_WHAT THE TASK ASKS_
Could you give these records again with "GUI agent" changed to "interface agent" everywhere it occurs, keeping everything else identical?

+++ RECORDS +++

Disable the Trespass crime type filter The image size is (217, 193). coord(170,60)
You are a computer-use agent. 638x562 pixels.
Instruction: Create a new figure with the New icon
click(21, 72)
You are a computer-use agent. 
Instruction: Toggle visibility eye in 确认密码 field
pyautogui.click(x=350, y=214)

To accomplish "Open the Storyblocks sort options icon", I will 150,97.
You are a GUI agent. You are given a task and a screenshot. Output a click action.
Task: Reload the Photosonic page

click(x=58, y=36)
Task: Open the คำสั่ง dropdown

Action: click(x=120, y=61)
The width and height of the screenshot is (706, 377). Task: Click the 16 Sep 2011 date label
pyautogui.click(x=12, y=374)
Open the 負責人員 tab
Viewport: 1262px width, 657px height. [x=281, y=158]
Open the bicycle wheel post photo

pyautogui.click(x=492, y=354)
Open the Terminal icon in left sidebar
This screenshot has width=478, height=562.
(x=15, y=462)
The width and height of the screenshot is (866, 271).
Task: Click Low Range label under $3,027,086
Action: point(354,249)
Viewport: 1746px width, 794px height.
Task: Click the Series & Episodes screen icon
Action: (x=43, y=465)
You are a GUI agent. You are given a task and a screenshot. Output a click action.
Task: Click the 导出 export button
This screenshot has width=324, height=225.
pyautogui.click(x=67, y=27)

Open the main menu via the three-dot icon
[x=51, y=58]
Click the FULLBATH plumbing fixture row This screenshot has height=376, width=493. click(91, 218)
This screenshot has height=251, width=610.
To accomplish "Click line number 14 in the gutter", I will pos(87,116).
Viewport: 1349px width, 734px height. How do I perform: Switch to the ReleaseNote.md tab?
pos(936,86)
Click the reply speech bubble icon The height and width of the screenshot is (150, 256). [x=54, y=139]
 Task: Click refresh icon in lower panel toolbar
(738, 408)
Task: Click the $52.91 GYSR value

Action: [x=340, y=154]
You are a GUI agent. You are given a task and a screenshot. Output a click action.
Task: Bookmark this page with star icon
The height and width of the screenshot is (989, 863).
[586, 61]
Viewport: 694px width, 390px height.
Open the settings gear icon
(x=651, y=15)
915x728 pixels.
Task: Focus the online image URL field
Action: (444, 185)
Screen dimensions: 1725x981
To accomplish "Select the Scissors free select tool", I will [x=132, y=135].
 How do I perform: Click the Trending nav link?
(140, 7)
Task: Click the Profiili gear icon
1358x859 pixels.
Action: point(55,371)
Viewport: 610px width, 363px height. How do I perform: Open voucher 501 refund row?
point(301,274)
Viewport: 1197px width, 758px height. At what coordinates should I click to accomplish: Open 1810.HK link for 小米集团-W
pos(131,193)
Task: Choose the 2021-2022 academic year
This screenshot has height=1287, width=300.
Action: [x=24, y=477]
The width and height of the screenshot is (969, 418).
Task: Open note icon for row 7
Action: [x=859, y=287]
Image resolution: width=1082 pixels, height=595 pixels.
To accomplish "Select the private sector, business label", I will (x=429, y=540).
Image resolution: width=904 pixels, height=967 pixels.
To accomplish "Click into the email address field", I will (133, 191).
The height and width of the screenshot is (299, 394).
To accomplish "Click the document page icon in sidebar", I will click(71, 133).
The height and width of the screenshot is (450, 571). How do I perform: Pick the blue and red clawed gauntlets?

+++

_TASK OUTPUT_
Disable the Trespass crime type filter The image size is (217, 193). coord(170,60)
You are a computer-use agent. 638x562 pixels.
Instruction: Create a new figure with the New icon
click(21, 72)
You are a computer-use agent. 
Instruction: Toggle visibility eye in 确认密码 field
pyautogui.click(x=350, y=214)

To accomplish "Open the Storyblocks sort options icon", I will 150,97.
You are a interface agent. You are given a task and a screenshot. Output a click action.
Task: Reload the Photosonic page

click(x=58, y=36)
Task: Open the คำสั่ง dropdown

Action: click(x=120, y=61)
The width and height of the screenshot is (706, 377). Task: Click the 16 Sep 2011 date label
pyautogui.click(x=12, y=374)
Open the 負責人員 tab
Viewport: 1262px width, 657px height. [x=281, y=158]
Open the bicycle wheel post photo

pyautogui.click(x=492, y=354)
Open the Terminal icon in left sidebar
This screenshot has width=478, height=562.
(x=15, y=462)
The width and height of the screenshot is (866, 271).
Task: Click Low Range label under $3,027,086
Action: point(354,249)
Viewport: 1746px width, 794px height.
Task: Click the Series & Episodes screen icon
Action: (x=43, y=465)
You are a interface agent. You are given a task and a screenshot. Output a click action.
Task: Click the 导出 export button
This screenshot has width=324, height=225.
pyautogui.click(x=67, y=27)

Open the main menu via the three-dot icon
[x=51, y=58]
Click the FULLBATH plumbing fixture row This screenshot has height=376, width=493. click(91, 218)
This screenshot has height=251, width=610.
To accomplish "Click line number 14 in the gutter", I will pos(87,116).
Viewport: 1349px width, 734px height. How do I perform: Switch to the ReleaseNote.md tab?
pos(936,86)
Click the reply speech bubble icon The height and width of the screenshot is (150, 256). [x=54, y=139]
 Task: Click refresh icon in lower panel toolbar
(738, 408)
Task: Click the $52.91 GYSR value

Action: [x=340, y=154]
You are a interface agent. You are given a task and a screenshot. Output a click action.
Task: Bookmark this page with star icon
The height and width of the screenshot is (989, 863).
[586, 61]
Viewport: 694px width, 390px height.
Open the settings gear icon
(x=651, y=15)
915x728 pixels.
Task: Focus the online image URL field
Action: (444, 185)
Screen dimensions: 1725x981
To accomplish "Select the Scissors free select tool", I will [x=132, y=135].
 How do I perform: Click the Trending nav link?
(140, 7)
Task: Click the Profiili gear icon
1358x859 pixels.
Action: point(55,371)
Viewport: 610px width, 363px height. How do I perform: Open voucher 501 refund row?
point(301,274)
Viewport: 1197px width, 758px height. At what coordinates should I click to accomplish: Open 1810.HK link for 小米集团-W
pos(131,193)
Task: Choose the 2021-2022 academic year
This screenshot has height=1287, width=300.
Action: [x=24, y=477]
The width and height of the screenshot is (969, 418).
Task: Open note icon for row 7
Action: [x=859, y=287]
Image resolution: width=1082 pixels, height=595 pixels.
To accomplish "Select the private sector, business label", I will (x=429, y=540).
Image resolution: width=904 pixels, height=967 pixels.
To accomplish "Click into the email address field", I will (133, 191).
The height and width of the screenshot is (299, 394).
To accomplish "Click the document page icon in sidebar", I will click(71, 133).
The height and width of the screenshot is (450, 571). How do I perform: Pick the blue and red clawed gauntlets?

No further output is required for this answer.